▶ _ACTIONS TO TAKE_
1 - Which studio handled the anime adaptation discussed in the Baccano review?
2 - Continue the Baccano review from its final sentence onward.

▶ _TEXT PROVIDED_
****************

Reviews of yesteryear: Baccano

Baccano is one of those anime I’ve heard mentioned several times but have never seen. The anime was adapted from a series of light novels written by Narita Ryohgo. The anime was handled by Brain’s Base, a studio that I have never watched anything from. So, this is going to serve as my introduction to them. Maybe I’ll even let them have a goodnight kiss if they make a good first impression, but they’d better not expect more than that. What kind of guy do they think I am? With that said, and some strange people taking it seriously, let’s take a look at Baccano. I’ve actually reviewed two other Brain’s Base anime since writing this review, Durarara and Penguindrum. 

There are actually three rather distinct stories in Baccano. Tied together through both repeated characters and elements. There’s a story about trouble aboard a train, a story about a young girl looking for her brother, and a story about a group of people gaining immortality. The stories are told non-linearly with just about every episode having elements of all of them. This does present one issue. The very first episode shows the ending of the second story chronologically. Just think about that for a moment. You know exactly who’s going to survive. The end result is that a lot of moments that should be dramatic aren’t. Now, to be fair, showing the three stories simultaneously does essentially eliminate any tension that the earlier stories could have had. So, you may be wondering why the ending of the second story spoils so much. The basic answer is that the final chronological story, Eve’s search for her brother, doesn’t involve most of the characters from the other two stories. The characters who were on the train don’t even make an appearance. In short, they could have kept all three going simultaneously and still gained some good drama from the second story, if they hadn’t started by showing the aftermath. Another issue is that the anime jumps between incredibly goofy moments to serious moments frequently, sometimes in the span of seconds. Again, let’s be fair. There are some anime that balance drama and comedy quite successfully, but that’s not the way to do it. In order to maintain a good balance you need time to transition between the serious and the comedic. Moments where the comedy/drama winds down to make room for the other. If you switch between them quickly it doesn’t work. It’s just disjointing. Another thing that bothers me is that there’s a scene in the very first episode with two reporters talking about strange events and trying to make sense of… well, the rest of the series. The problem is that after the first episode these characters are never seen nor referenced again. Which renders the whole scene entirely pointless. Maybe they show up in the specials, but that doesn’t give them any relevance to the main series. They could’ve been cut out completely and nothing would have been lost. To Baccano’s credit though, the humour does work pretty well and the stories are unique and it’s interesting to see how they unfold.

****************

(Raw records)
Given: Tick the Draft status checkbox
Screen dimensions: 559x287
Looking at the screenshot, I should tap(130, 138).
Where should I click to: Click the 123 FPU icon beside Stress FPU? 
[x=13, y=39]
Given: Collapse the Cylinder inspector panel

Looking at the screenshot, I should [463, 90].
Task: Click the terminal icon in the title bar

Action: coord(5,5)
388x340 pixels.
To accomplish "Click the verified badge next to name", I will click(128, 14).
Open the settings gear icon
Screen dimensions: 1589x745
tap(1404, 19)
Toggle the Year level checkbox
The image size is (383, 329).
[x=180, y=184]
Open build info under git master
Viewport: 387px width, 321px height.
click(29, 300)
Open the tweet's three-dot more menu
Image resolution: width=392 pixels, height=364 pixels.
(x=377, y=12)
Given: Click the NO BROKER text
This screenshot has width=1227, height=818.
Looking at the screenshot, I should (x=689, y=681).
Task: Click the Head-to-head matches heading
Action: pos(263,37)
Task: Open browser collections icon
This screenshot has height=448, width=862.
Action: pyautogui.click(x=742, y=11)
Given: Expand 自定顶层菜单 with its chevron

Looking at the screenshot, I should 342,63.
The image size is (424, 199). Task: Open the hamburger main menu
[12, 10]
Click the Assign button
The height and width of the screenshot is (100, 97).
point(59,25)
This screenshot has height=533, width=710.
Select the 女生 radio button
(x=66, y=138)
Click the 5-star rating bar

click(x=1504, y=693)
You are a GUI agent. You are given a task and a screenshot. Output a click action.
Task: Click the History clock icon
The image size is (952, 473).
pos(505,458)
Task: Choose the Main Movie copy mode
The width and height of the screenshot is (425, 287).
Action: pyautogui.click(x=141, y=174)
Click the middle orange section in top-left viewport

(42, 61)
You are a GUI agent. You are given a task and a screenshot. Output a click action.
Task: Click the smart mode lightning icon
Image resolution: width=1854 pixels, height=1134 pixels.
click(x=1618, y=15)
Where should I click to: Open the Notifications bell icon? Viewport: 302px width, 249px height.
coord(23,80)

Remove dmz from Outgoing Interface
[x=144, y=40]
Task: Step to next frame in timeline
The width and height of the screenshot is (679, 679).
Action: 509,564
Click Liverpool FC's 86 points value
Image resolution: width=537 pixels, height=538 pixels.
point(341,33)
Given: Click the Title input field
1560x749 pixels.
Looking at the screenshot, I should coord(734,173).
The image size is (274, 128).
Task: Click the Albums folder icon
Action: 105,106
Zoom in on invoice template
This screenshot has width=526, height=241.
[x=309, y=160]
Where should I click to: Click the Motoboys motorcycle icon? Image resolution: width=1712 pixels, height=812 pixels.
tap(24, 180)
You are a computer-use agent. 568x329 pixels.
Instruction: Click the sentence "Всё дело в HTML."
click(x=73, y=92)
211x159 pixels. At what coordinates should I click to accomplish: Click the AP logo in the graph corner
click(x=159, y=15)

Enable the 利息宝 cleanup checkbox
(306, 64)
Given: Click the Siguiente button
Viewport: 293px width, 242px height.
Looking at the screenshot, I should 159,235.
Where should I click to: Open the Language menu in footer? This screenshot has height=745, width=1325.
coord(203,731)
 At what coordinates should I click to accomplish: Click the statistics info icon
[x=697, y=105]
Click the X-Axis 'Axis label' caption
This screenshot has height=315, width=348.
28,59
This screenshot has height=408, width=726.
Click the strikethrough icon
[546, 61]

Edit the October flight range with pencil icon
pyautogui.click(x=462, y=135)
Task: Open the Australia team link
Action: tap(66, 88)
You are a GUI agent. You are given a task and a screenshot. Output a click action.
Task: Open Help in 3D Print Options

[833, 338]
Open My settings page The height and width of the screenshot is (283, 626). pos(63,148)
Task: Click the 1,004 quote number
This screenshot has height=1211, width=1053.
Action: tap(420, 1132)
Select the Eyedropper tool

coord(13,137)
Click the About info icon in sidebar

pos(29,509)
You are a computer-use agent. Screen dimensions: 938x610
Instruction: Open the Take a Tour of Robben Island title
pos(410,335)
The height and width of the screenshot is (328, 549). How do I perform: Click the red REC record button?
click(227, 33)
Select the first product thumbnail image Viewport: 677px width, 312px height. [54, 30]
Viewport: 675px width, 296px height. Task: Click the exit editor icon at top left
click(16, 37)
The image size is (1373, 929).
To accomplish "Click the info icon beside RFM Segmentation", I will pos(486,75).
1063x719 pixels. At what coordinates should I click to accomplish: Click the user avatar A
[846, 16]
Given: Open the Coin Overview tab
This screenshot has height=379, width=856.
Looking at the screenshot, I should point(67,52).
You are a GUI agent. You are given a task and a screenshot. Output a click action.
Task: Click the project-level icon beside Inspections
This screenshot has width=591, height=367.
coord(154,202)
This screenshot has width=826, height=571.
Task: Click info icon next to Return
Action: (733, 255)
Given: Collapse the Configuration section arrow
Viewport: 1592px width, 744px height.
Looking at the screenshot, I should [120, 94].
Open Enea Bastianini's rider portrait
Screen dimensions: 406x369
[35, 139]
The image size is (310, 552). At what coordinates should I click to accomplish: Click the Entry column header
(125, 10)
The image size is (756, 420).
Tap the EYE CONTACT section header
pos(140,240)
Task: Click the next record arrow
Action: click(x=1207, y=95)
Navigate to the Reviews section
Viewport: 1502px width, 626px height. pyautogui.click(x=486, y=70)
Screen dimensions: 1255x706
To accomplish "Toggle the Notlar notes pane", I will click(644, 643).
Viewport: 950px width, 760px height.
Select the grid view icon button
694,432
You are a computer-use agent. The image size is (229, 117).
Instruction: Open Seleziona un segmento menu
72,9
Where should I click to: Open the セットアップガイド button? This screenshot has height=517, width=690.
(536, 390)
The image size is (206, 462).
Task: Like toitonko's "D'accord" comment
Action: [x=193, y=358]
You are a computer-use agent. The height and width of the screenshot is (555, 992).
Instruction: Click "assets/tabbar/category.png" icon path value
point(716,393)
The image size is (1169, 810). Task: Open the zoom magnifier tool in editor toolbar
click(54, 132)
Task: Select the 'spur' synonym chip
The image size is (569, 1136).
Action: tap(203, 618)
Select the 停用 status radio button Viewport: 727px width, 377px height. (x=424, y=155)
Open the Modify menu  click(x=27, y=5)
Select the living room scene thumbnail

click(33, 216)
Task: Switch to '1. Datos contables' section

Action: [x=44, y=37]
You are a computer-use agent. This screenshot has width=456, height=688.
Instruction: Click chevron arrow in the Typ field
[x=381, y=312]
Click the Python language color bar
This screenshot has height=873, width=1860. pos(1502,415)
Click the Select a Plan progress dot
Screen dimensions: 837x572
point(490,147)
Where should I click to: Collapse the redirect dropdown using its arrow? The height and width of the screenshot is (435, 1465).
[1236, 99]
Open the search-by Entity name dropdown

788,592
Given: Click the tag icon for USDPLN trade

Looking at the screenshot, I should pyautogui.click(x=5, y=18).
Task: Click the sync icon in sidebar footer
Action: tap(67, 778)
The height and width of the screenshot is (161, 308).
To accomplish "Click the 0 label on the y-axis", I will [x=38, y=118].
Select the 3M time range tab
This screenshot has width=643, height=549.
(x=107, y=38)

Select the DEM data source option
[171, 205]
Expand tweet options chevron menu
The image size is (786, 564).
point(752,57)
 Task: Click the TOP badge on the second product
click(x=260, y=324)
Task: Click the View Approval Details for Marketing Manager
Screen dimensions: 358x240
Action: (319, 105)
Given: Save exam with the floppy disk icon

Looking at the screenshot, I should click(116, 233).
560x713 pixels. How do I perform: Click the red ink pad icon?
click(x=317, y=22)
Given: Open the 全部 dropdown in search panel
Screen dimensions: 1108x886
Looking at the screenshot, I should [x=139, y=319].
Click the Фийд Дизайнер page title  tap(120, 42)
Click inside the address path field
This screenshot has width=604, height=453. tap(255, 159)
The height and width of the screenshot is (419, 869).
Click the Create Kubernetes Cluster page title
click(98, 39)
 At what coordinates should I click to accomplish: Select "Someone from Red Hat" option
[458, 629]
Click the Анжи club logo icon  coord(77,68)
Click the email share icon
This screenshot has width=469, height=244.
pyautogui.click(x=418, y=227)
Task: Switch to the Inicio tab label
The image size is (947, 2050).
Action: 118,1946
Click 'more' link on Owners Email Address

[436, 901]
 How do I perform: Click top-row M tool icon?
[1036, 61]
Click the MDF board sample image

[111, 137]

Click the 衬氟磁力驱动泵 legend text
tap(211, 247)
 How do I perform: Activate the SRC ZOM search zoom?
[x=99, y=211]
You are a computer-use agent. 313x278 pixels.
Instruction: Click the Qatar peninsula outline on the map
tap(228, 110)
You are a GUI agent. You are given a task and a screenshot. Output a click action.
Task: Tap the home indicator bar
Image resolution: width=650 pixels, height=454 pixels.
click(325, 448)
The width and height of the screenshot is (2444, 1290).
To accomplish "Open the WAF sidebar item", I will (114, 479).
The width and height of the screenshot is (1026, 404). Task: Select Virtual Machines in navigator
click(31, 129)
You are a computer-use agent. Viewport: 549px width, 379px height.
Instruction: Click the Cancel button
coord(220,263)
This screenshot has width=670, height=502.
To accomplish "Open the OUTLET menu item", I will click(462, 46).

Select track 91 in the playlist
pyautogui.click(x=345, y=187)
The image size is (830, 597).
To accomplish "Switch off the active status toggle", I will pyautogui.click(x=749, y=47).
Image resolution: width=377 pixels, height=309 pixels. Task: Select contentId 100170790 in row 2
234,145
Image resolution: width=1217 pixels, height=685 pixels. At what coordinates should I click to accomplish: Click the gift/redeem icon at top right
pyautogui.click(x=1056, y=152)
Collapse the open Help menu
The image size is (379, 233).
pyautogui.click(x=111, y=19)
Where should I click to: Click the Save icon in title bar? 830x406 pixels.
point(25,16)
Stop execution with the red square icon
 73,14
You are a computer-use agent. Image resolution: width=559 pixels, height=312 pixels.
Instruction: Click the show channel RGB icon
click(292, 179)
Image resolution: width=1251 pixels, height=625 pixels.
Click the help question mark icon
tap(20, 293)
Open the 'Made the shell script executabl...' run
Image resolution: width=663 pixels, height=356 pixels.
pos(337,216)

****************

▶ _WRITTEN RESPONSES_
1 - Brain's Base

2 -
Baccano has an unwieldy cast and they try to give a lot of them their own story arcs. The basic result is that the arcs are really short, rushed and most of them are pretty pointless. Some of the characters are interesting but most are pretty one-dimensional. Which works for the goofier characters like Isaac and Miria, but not so much for the more serious characters like Firo and Chane. For every interesting character there are three or four with very little personality. Most of them only serve one or two basic purposes in the story and are never developed beyond a few traits.

The art is actually one of Baccano’s stronger points. The characters have unique looks, there are some strong action sequences and there are some good details. Now, there are some problems. Some of the action sequences are kind of confusing. They get rushed through too quickly and it can be difficult to tell jut what happened with some of them. There are also some really bizarre facial expressions, particularly from Jacuzzi. To be fair, they’re probably meant to be more humorous than anything else, but they don’t really work most of the time.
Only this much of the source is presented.